» Task statement:
Rewrite the part of the records that opens with the line containing "Viewport: 800px width, 618px height." and closes with the line containing "point(22,309)", replacing "GUI agent" with "desktop agent" and leaving everything else unchanged. Give only those lines.

» Given data:
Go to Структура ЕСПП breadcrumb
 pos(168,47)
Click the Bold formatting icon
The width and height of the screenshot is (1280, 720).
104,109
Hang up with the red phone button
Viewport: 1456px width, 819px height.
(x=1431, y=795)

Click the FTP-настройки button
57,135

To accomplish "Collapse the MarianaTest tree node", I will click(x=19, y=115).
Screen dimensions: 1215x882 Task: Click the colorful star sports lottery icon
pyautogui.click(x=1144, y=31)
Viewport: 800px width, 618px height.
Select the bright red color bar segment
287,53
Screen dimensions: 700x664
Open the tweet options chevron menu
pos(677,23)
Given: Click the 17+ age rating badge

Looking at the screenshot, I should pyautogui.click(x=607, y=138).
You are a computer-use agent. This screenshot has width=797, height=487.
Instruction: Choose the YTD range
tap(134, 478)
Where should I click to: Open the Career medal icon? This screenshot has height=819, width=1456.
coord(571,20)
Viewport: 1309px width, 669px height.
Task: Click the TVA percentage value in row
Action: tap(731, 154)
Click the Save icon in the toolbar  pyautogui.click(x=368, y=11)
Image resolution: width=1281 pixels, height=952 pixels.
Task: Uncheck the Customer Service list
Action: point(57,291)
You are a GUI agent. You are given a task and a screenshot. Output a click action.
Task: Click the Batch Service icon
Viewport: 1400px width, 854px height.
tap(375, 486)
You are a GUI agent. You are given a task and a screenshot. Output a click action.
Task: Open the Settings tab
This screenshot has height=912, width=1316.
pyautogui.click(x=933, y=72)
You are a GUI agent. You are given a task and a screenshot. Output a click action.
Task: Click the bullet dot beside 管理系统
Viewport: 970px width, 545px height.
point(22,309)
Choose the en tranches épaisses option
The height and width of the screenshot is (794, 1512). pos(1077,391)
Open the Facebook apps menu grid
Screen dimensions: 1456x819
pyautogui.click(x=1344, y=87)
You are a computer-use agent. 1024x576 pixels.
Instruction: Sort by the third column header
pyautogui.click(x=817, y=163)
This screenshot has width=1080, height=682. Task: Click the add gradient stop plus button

» Answer to this task:
Viewport: 800px width, 618px height.
Select the bright red color bar segment
287,53
Screen dimensions: 700x664
Open the tweet options chevron menu
pos(677,23)
Given: Click the 17+ age rating badge

Looking at the screenshot, I should pyautogui.click(x=607, y=138).
You are a computer-use agent. This screenshot has width=797, height=487.
Instruction: Choose the YTD range
tap(134, 478)
Where should I click to: Open the Career medal icon? This screenshot has height=819, width=1456.
coord(571,20)
Viewport: 1309px width, 669px height.
Task: Click the TVA percentage value in row
Action: tap(731, 154)
Click the Save icon in the toolbar  pyautogui.click(x=368, y=11)
Image resolution: width=1281 pixels, height=952 pixels.
Task: Uncheck the Customer Service list
Action: point(57,291)
You are a desktop agent. You are given a task and a screenshot. Output a click action.
Task: Click the Batch Service icon
Viewport: 1400px width, 854px height.
tap(375, 486)
You are a desktop agent. You are given a task and a screenshot. Output a click action.
Task: Open the Settings tab
This screenshot has height=912, width=1316.
pyautogui.click(x=933, y=72)
You are a desktop agent. You are given a task and a screenshot. Output a click action.
Task: Click the bullet dot beside 管理系统
Viewport: 970px width, 545px height.
point(22,309)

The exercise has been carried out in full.